Tampoco dice mucho en favor de la consideración que se tiene de la actividad traductora un relato en el que la máxima autoridad lingüística y literaria resulta ser un fontanero encontrado al albur de una chapuza (dicho esto con todo respeto y gratitud por el gremio de los fontaneros). Hay sin duda traductores incompetentes, como hay también autores incompetentes, o desagradecidos. Tal vez no pero quizás, como diría el traductor uredako.
Rafael Carpintero no otorga veracidad a la fábula del traductor recalcitrante dado que ningún editor en sus cabales despreciaría la oportunidad de rentabilizar la inversión que supone comprar los derechos de un autor de éxito internacional. Según otra posible interpretación, la fábula podría expresar un miedo autoral, un terror de tipo freudiano a la figura imaginaria de un traductor o una traductora castradores, una particular especie de súcubo o íncubo que se nutriría de las inseguridades más oscuras de un autor y habitaría sus pesadillas en momentos de indefensión; una entidad tan imaginaria como propio el uredako, un idioma que, siendo mezcla de finés, sueco y ruso, resulta tener orígenes indoeuropeos y no indoeuropeos al mismo tiempo.

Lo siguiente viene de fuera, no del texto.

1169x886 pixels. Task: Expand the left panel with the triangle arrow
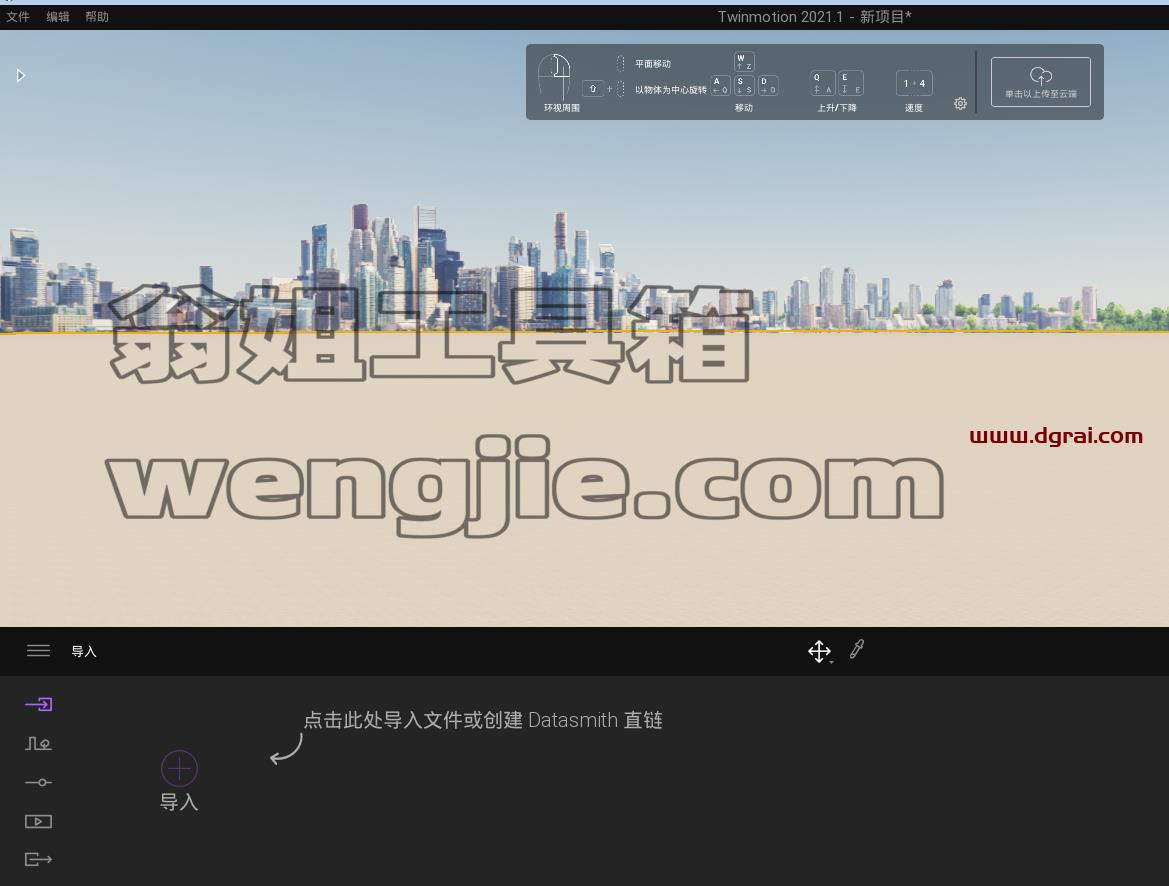pyautogui.click(x=21, y=75)
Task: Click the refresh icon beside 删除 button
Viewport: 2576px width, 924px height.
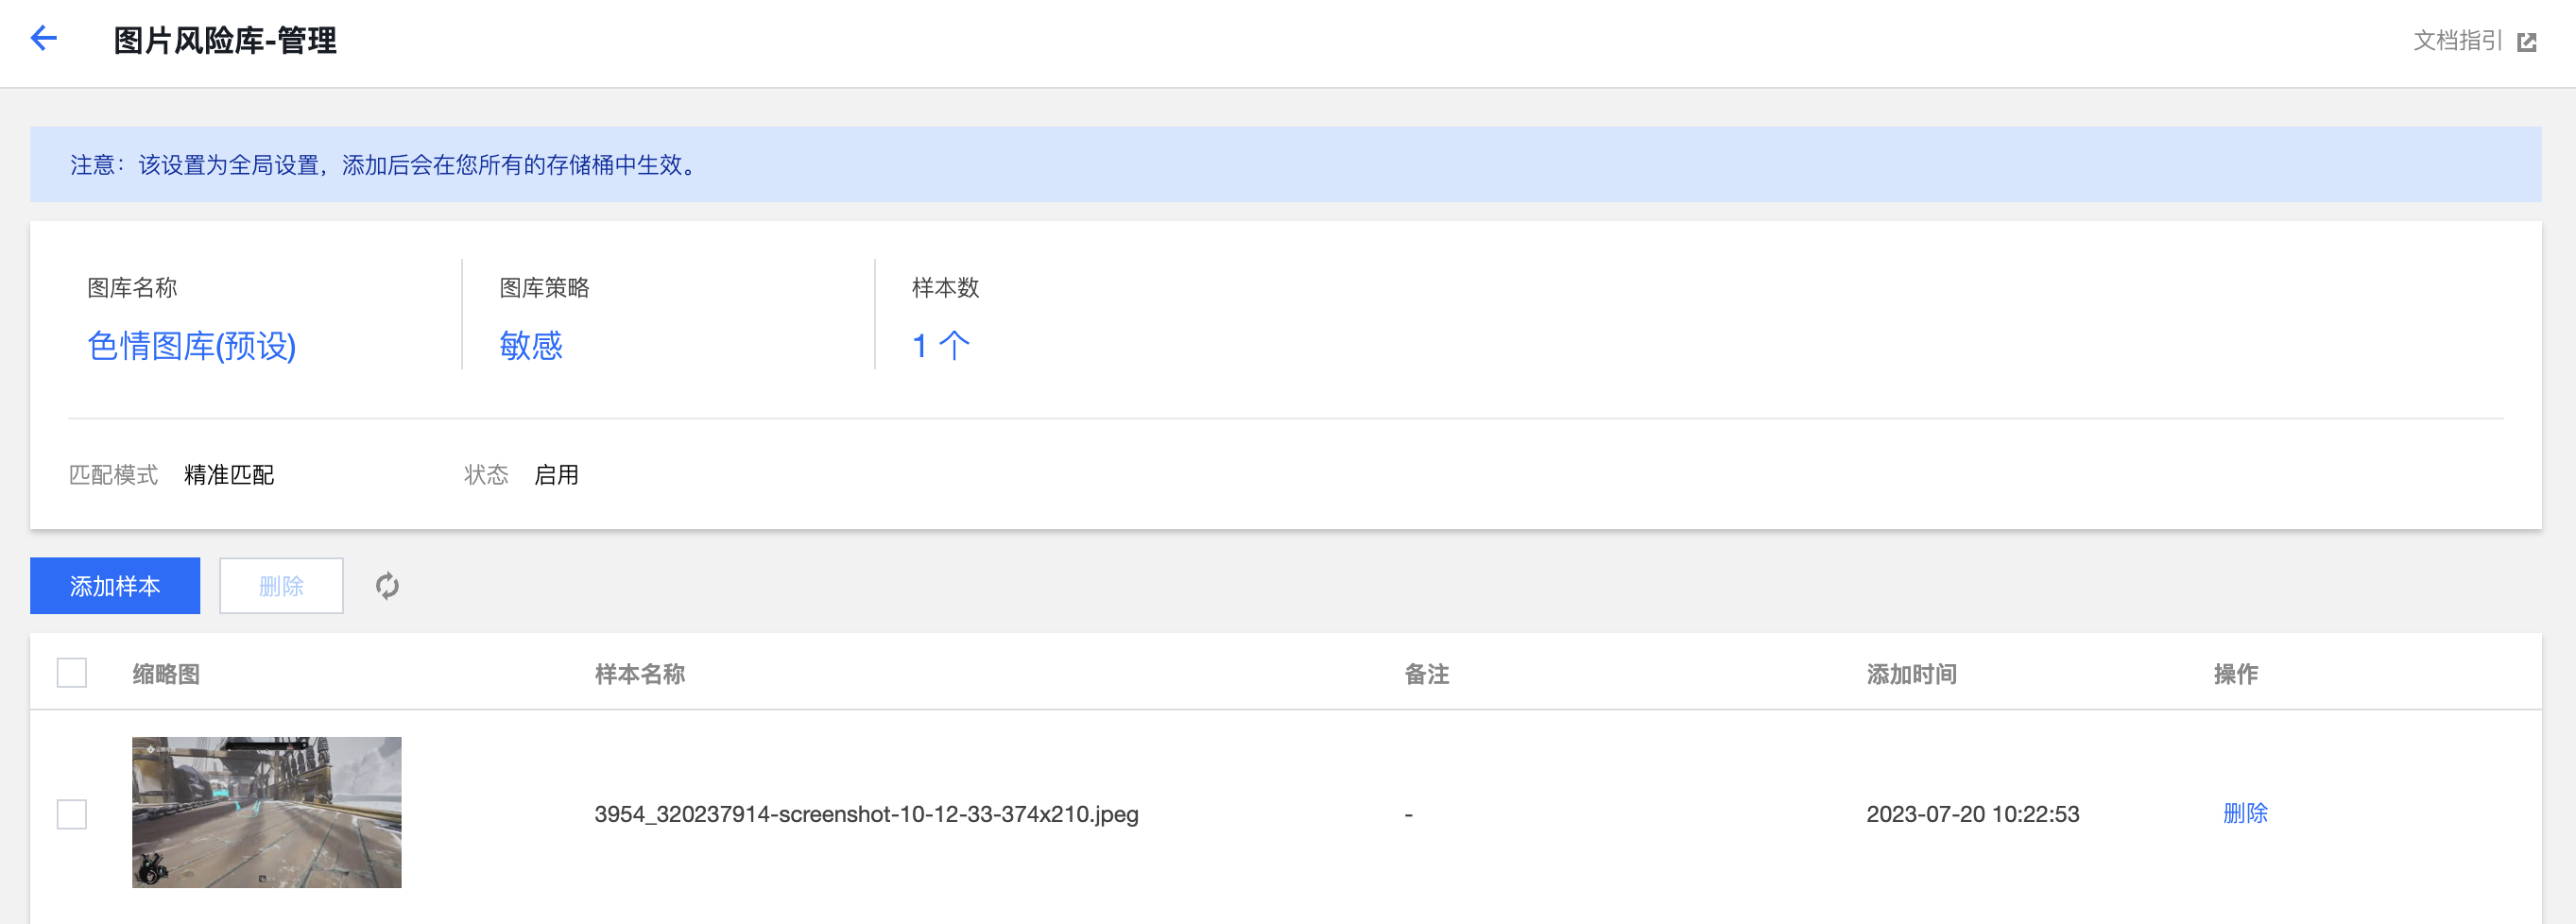Action: [x=387, y=586]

P. S.: El título de este trujamán alude a un texto del escritor guatemalteco Augusto Monterroso en el que cuenta su experiencia como traductor en Santiago de Chile, ciudad cruzada por el río Mapocho. El relato, que omite en su título la preposición a (¿errata perpetua, críptica alusión gongorina?), ofrece una visión que cabría denominar «churchilliana» de la traducción en tanto que empresa que solo puede ofrecer sangre, esfuerzo, lágrimas y sudor.